VCE possesses several important diagnostic advantages for IBD patients, mainly excellent visualization of the entire small bowel mucosa and excellent tolerability. The main challenge for further implementation of VCE in monitoring of IBD patients is an establishment of a validated quantitative score for assessment of mucosal healing and postoperative recurrence, that would allow routine utilization of this modality in both clinical practice and clinical trials. This could be especially important in CD, where outcomes in clinical trials are frequently assessed using surrogate markers (clinical scores, inflammatory markers) and evaluation of the mucosal healing limited to the colon and terminal ileum, that frequently does not reflect the inflammatory burden of the small bowel.
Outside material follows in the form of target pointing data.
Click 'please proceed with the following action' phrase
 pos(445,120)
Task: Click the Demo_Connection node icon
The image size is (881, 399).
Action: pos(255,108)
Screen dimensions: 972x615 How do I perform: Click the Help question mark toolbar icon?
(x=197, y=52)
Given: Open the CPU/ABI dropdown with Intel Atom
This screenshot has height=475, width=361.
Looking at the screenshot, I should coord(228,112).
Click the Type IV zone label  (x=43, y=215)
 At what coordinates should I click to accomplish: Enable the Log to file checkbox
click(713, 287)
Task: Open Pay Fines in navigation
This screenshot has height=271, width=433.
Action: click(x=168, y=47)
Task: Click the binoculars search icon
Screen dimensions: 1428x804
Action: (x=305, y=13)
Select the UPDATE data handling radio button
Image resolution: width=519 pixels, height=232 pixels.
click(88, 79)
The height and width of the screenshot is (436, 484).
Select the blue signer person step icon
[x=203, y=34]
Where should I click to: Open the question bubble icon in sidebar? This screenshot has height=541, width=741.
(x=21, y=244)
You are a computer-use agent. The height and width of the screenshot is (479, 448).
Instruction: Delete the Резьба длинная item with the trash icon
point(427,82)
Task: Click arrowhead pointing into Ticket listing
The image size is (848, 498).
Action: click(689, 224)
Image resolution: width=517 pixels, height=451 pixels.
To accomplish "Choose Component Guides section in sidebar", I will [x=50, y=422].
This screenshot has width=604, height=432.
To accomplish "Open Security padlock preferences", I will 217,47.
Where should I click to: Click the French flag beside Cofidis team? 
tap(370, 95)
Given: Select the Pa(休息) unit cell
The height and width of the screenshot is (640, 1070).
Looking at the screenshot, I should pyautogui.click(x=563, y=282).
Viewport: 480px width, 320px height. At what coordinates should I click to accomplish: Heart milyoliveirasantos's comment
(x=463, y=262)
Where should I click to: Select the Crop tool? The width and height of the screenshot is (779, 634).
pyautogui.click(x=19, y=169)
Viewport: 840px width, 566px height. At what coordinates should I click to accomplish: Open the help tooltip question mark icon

Small bowel lesions are frequently diagnosed in patients initially diagnosed with UC or after IPAA. The true clinical significance of these lesions, and whether they actually represent undiagnosed cases of CD is an important question that merits further clinical and translational studies.

Another important pitfall limiting the use of VCE for CD monitoring is the clinician’s reluctance to perform VCE in these patients due to an exaggerated concern of retention. However, routine utilization of a patency capsule improves the safety of this procedure significantly, rendering the actual risk of retention extremely low. However, patency capsule frequently results in additional costs.

Further technological enhancements in the future may potentially lead to a further expansion of the indications for capsule endoscopy in IBD (Table 5). These improvements may include a development of an externally operated capsule, that has already been attempted[77,78]. An additional significant limitation of the capsule endoscopy is a lack of sampling ability, diminishing its usefulness for monitoring of neoplasms and colonic or small bowel dysplasia. In the future, additional technological features that are under development including tissue diagnosis capabilities, fluid aspiration, drug delivery and therapeutic (coagulation) capabilities may further increase the clinical utility of this modality[79].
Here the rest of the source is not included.